RECORD EXCERPTS:

Content starts

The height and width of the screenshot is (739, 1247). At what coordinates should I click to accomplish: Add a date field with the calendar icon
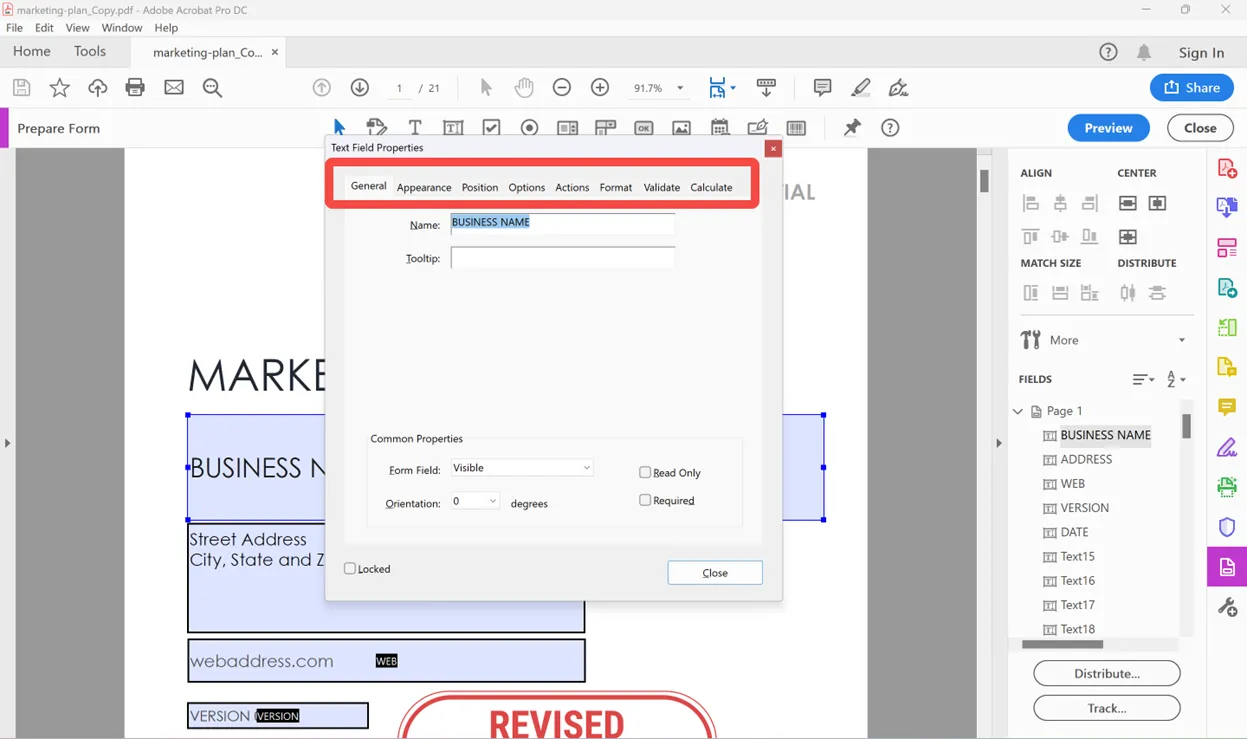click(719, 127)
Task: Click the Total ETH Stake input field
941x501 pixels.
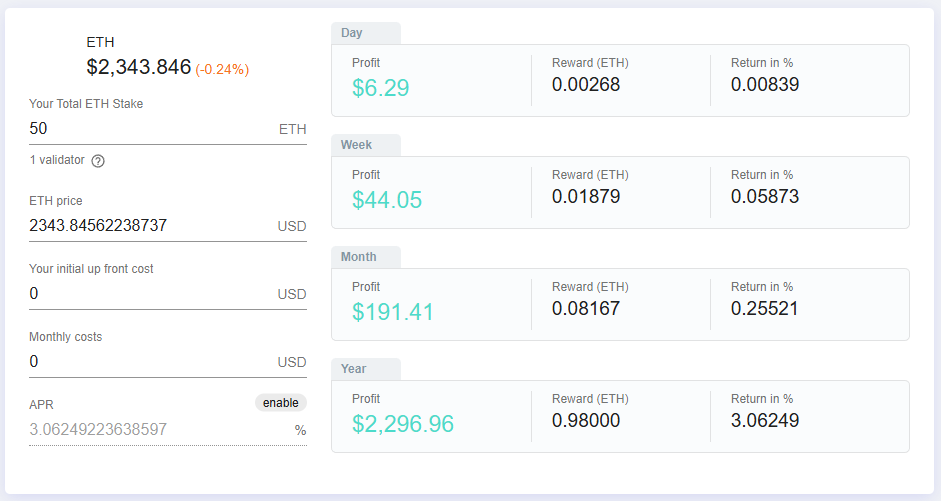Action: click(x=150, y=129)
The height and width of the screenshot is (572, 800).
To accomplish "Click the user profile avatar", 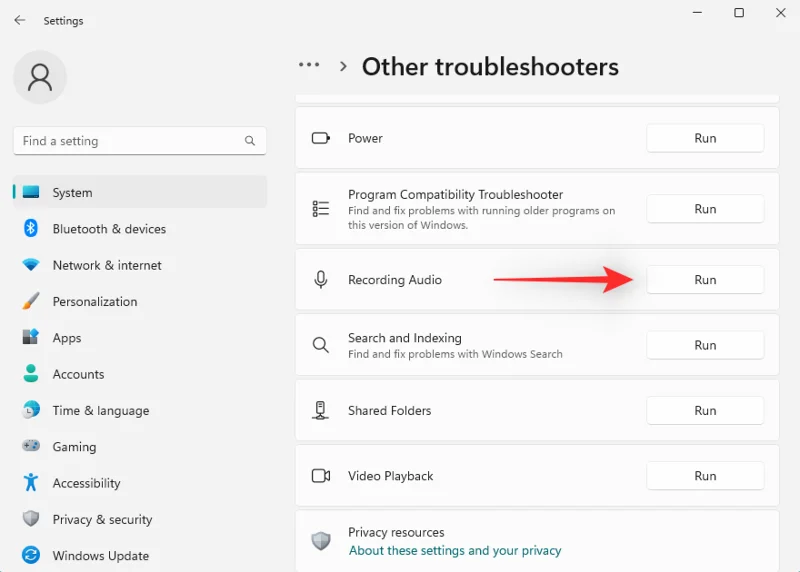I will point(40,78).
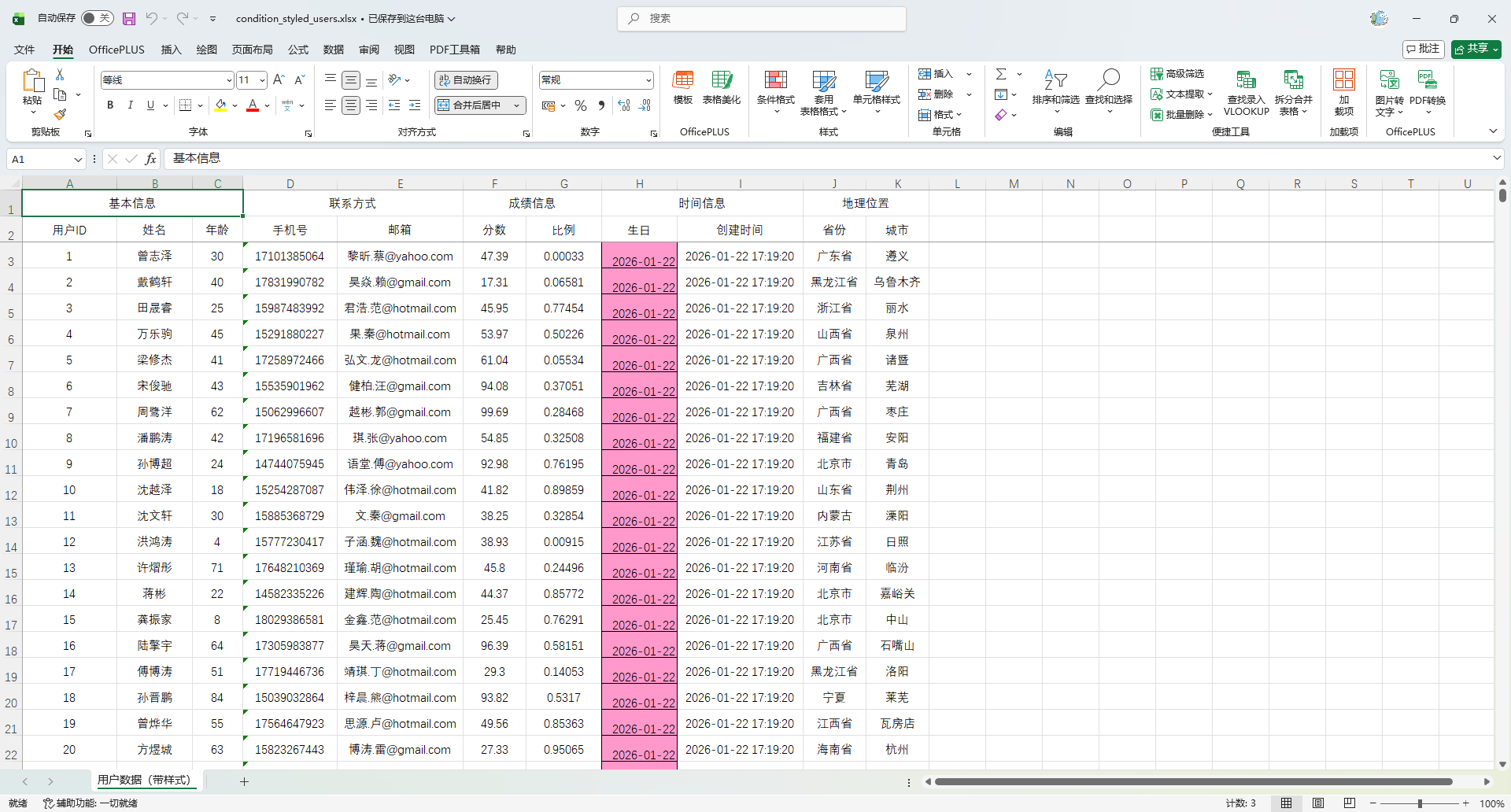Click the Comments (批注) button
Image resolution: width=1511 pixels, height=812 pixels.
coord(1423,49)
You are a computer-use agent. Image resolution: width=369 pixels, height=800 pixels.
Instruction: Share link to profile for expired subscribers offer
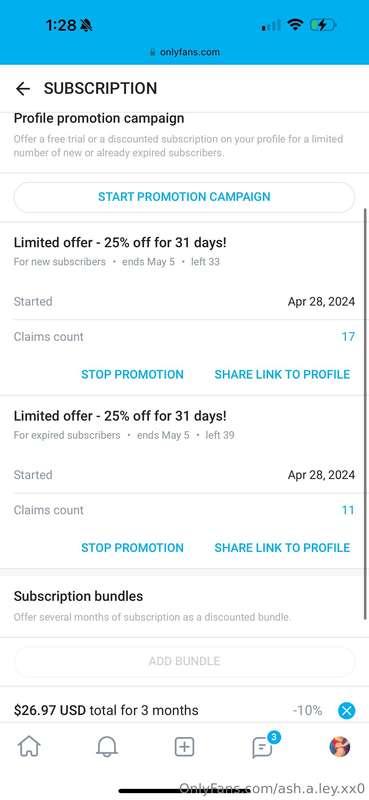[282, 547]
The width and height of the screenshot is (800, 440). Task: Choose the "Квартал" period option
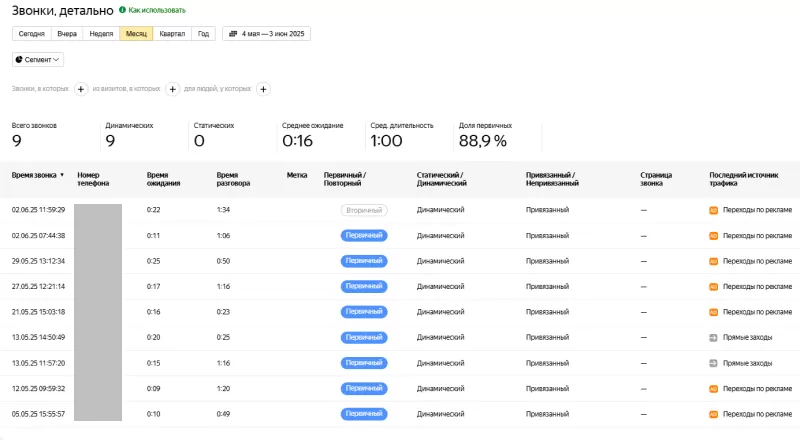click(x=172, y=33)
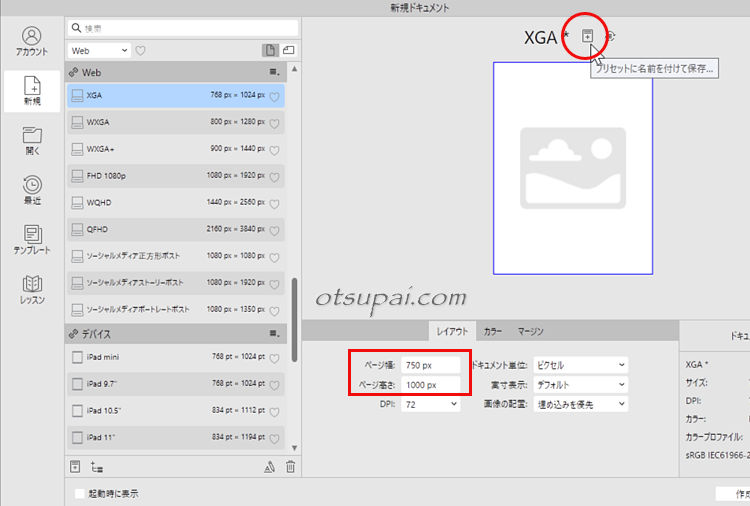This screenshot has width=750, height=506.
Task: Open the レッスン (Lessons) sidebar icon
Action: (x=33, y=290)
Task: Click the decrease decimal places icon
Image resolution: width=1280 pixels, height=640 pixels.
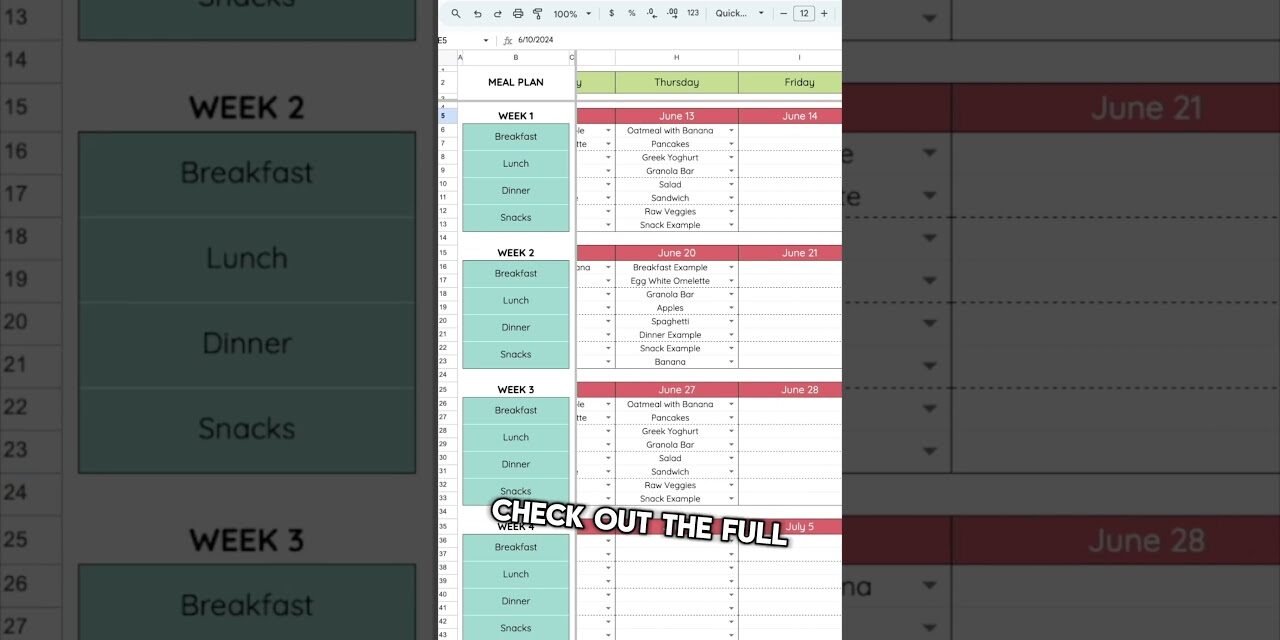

Content ends

PROMPT: Repeat exactly the lines above, from the line that contains "Task: Click the Total ETH Stake input field" down through the line that contains "The height and width of the screenshot is (572, 800).". Include both of those lines and none of the pictures.

SOLUTION TO THIS TASK:
Task: Click the Total ETH Stake input field
941x501 pixels.
Action: click(x=150, y=129)
The height and width of the screenshot is (572, 800).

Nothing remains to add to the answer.